With only just over two months remaining until the annual United Nations climate change talks in Paris (COP 21), NGO Forum in conjunction with the Ministry of the Environment on Friday released a policy brief on the Kingdom’s negotiating position as Southeast Asia’s most climate-change vulnerable country.
According to the document, which outlines the stakes for reaching a legally binding consensus, the talks will take place during “a decisive year to achieve an international climate agreement”. French Ambassador to Cambodia Jean-Claude Poimboeuf opened the meeting by outlining expectations for COP 21, including a universal emissions agreement and reporting system, as well as an international enforcement mechanism.
Betty Thogersen, Cambodia representative for the Action of Churches Together (ACT), an alliance of Christian aid organisations and a co-sponsor of Friday’s policy brief, stressed “adaptation as a central part of the Paris agreement”, adding that “in our Cambodian context, it is our responsibility to reach out to the poor and vulnerable farming communities”.
A COP 21 outcome sought by Cambodia, and emphasised by Poimboeuf and Thogersen, is for wealthier countries to keep the promise made at COP 15 in 2009, for the allocation of $100 billion per year for climate-change mitigation and adaptation financing by 2020 for least-developed countries (LDCs) such as Cambodia.
However, the policy brief noted that, based on experts’ analysis of a draft of the agreement released in February, an acceptable version of the pact may require another one to three years of negotiations.
Prior to the Paris summit, each government is expected to publish an emissions target, which the Kingdom is set to do by October. Yet fewer than half of all countries have done so, and with those that have failing to set adequately stringent targets, the long-term goal of keeping average global temperatures below an increase of 1.5 degrees Celsius – a threshold recommended by scientists – is “almost impossible”, according to the brief.
It is on a local level, among a mostly agricultural-dependent population, that civil-society organisations say Cambodia’s vulnerability will be felt most acutely.

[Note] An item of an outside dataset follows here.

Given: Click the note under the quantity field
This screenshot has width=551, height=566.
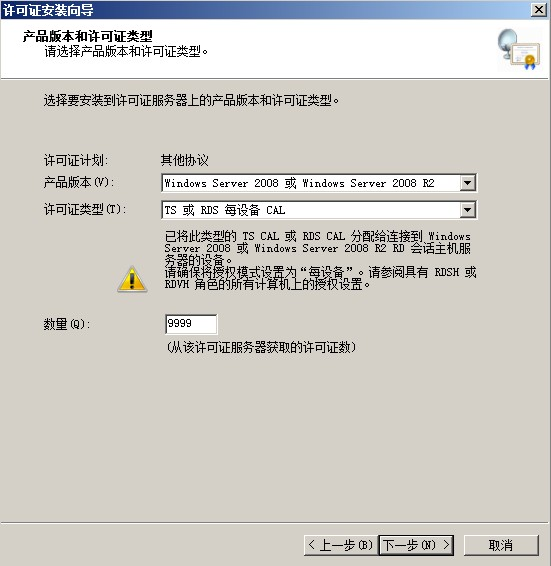Looking at the screenshot, I should point(261,347).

“Rights groups are concerned that those who will suffer most the effects of climate change policy be represented in Paris,” says Nop Polin, one of the Kingdom’s COP 21 delegates, who has been involved in efforts to steer government policy. Polin says he and other groups are working to ensure that any national climate-change adaptation and mitigation efforts are formulated through “evidence-based policy” to reach those in greatest need.
“We want to push the government to work not just on a national level, but also on a grassroots level, so that the voices of farmers can be integrated into a representative policy and heard internationally,” he said.
For organisations working with such communities, the outcome of Paris alone will not solve challenges such as worsening droughts and floods.
Yang Saing Koma, president of agricultural capacity building NGO CEDAC, says a solution “depends more on the government to allocate more budget to support farmers to cope with climate change” than on COP 21.